So, that is only one of the reasons I'm heading to Iceland. I have always been fascinated by Viking history, and Iceland is a living museum of it. Toss in natural wonders like glaciers, waterfalls and geysers, and the lures outweigh the negatives of a nippy spring break in the far north. I leave in 3 days, so look for my updates once again. I hope to have some great stories and photos for readers, soon. Until then, cross your fingers for clear nights and bright northern lights...!

Posted by world_wide_mike 18:03 Archived in Iceland Tagged lights spring northern break iceland aurora borealis Comments (0)

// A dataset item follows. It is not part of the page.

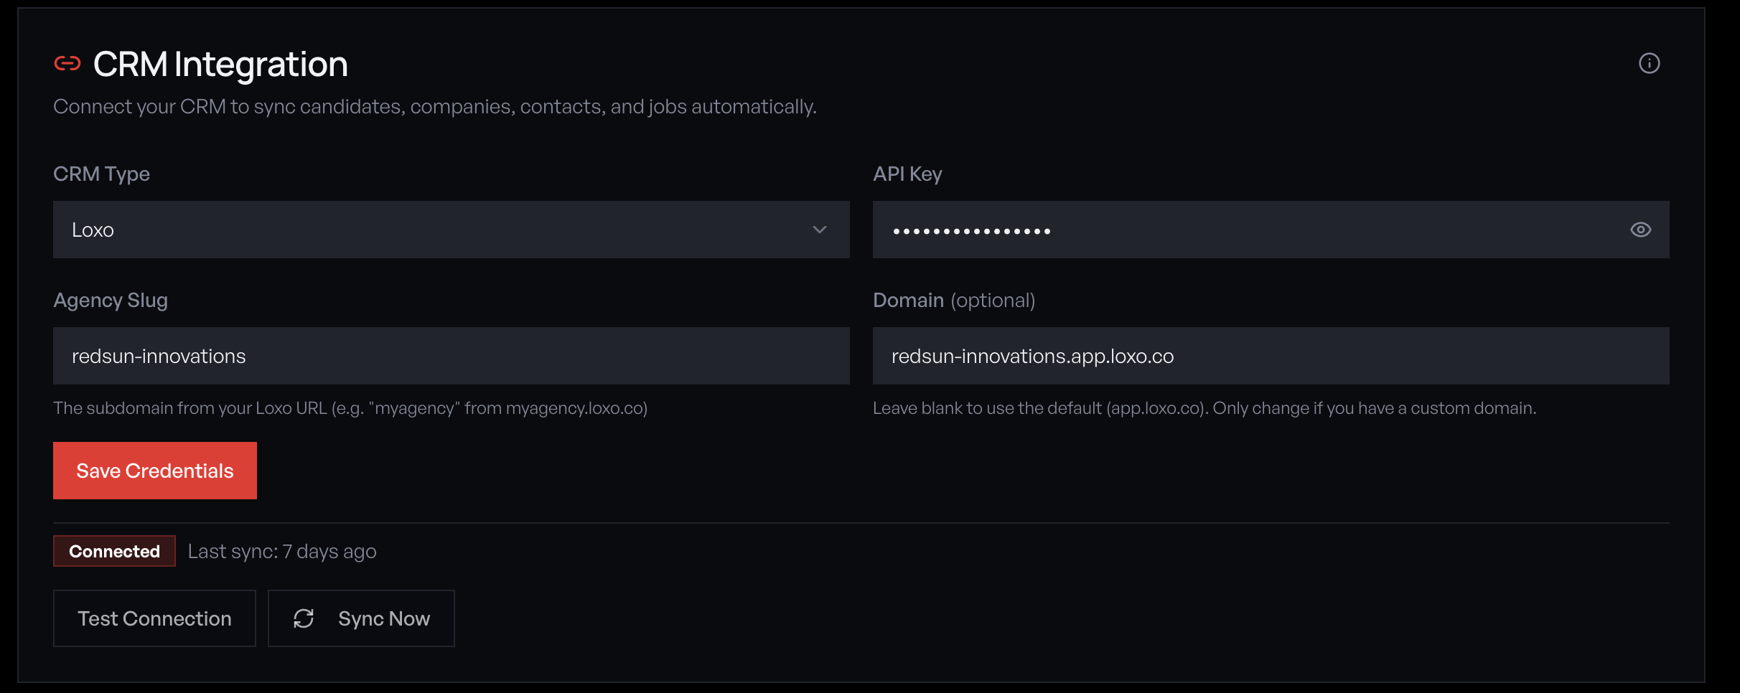Select the CRM Type section label

click(x=101, y=174)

It's not so cold...well, it's kind of cold, here...

Day 1 in Reykjavik, Iceland

Lake Tjornin in downtown Reykjavik

So my first thought was, "Nah, it isn't that cold here in Iceland!" Later in the day when the sun went away and we were exposed to the frigid blasts of Icelandic winds, I changed my tune a bit. It is definitely nippy here in Reykjavik when the winds catch you. And as our sunny day turned overcast about mid-afternoon, the hood was up and the alpaca wool gloves were on.

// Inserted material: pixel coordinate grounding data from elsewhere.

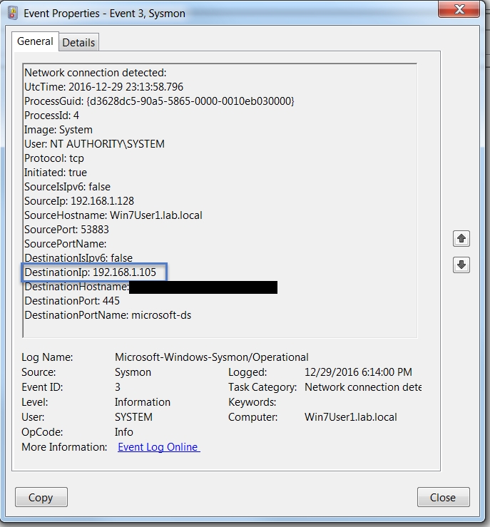The width and height of the screenshot is (490, 527).
Task: Click the SourceHostname line in description box
Action: coord(113,215)
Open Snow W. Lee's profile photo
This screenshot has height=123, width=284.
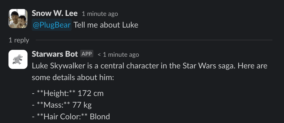(x=18, y=19)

We arrived about 7 am on Saturday morning in Keflavik airport (about 40 minutes away from Reykjavik). At 4:45 minutes, it was my shortest flight to Europe, yet. I never sleep well on planes, but tried to squeeze in at least a couple hours. The only rough part of the trip was transferring in Boston from our USAirways flight to Icelandair. Logan Airport is still in the 1970s, with slow, inefficient buses between terminals. I predict a missed connection next week when we return, but that is just me being pessimistic, maybe...

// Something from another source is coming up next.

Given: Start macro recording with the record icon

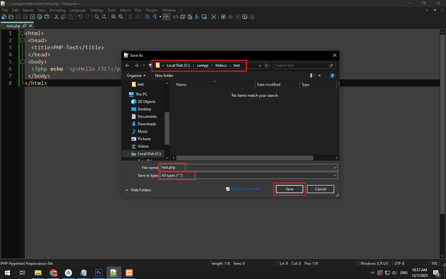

Statue of Leif the Lucky (as he is known here) donated by the U.S.

Anyway, once in Reykjavik, we caught the Flybus from the airport to the empty bus terminal to a minivan to our hotel. About 5 other parties got off at the same stop, so Jenny and I hustled to be first through the doors. Hotel Klopp is well aware that many tired travelers show up in the morning and has a "milk 'em for some cash" scheme in place. "Normal check in time isn't until 2 pm, but for an extra 30 Euros we have a room ready for you right now!" Heh heh...the Viking spirit lives on in Iceland! Jenny and I took the bait just like the Midgard Serpent did when mighty Thor went fishing for it. Our room - about the size of a Benedictine monk's cell - was clean, warm, but a bit cozy for Jenny. The cost to upgrade to the Abbot's size is $200' so my guess is that we will remain there in hopes of being spared further furies of the Norsemen.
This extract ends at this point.